Detailed Description
In order to make the aforementioned objects, features and advantages of the present application more comprehensible, embodiments accompanying the present application are described in detail below with reference to the accompanying drawings. In the following description, numerous specific details are set forth in order to provide a thorough understanding of the present application. This application is capable of embodiments in many different forms than those described herein and that modifications may be made by one skilled in the art without departing from the spirit and scope of the application and it is therefore not intended to be limited to the specific embodiments disclosed below.
In the description of the present application, it is to be understood that the terms "central," "longitudinal," "transverse," "length," "width," "thickness," "upper," "lower," "front," "rear," "left," "right," "vertical," "horizontal," "top," "bottom," "inner," "outer," "clockwise," "counterclockwise," "axial," "radial," "circumferential," and the like are used in the orientations and positional relationships indicated in the drawings for convenience in describing the present application and to simplify the description, but are not intended to indicate or imply that the device or element so referred to must have a particular orientation, be constructed and operated in a particular orientation, and are not to be construed as limiting the present application.
Furthermore, the terms "first", "second" and "first" are used for descriptive purposes only and are not to be construed as indicating or implying relative importance or implicitly indicating the number of technical features indicated. Thus, a feature defined as "first" or "second" may explicitly or implicitly include at least one such feature. In the description of the present application, "plurality" means at least two, e.g., two, three, etc., unless specifically limited otherwise.

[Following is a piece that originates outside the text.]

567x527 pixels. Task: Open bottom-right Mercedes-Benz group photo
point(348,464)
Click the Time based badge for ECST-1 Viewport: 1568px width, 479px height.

In this application, unless expressly stated or limited otherwise, the terms "mounted," "connected," "secured," and the like are to be construed broadly and encompass, for example, both fixed and removable connections or integral parts thereof; can be mechanically or electrically connected; they may be directly connected or indirectly connected through intervening media, or they may be connected internally or in any other suitable relationship, unless expressly stated otherwise. The specific meaning of the above terms in the present application can be understood by those of ordinary skill in the art as appropriate.
In this application, unless expressly stated or limited otherwise, the first feature "on" or "under" the second feature may be directly contacting the first and second features or indirectly contacting the first and second features through intervening media. Also, a first feature "on," "over," and "above" a second feature may be directly or diagonally above the second feature, or may simply indicate that the first feature is at a higher level than the second feature. A first feature being "under," "below," and "beneath" a second feature may be directly under or obliquely under the first feature, or may simply mean that the first feature is at a lesser elevation than the second feature. It will be understood that when an element is referred to as being "secured to" or "disposed on" another element, it can be directly on the other element or intervening elements may also be present. When an element is referred to as being "connected" to another element, it can be directly connected to the other element or intervening elements may also be present. The terms "vertical," "horizontal," "upper," "lower," "left," "right," and the like as used herein are for illustrative purposes only and do not denote a unique embodiment.
Example 1
As shown in fig. 1, the earphone shell based on the high-performance composite lattice structure elastomer according to the present embodiment includes a shell body 1.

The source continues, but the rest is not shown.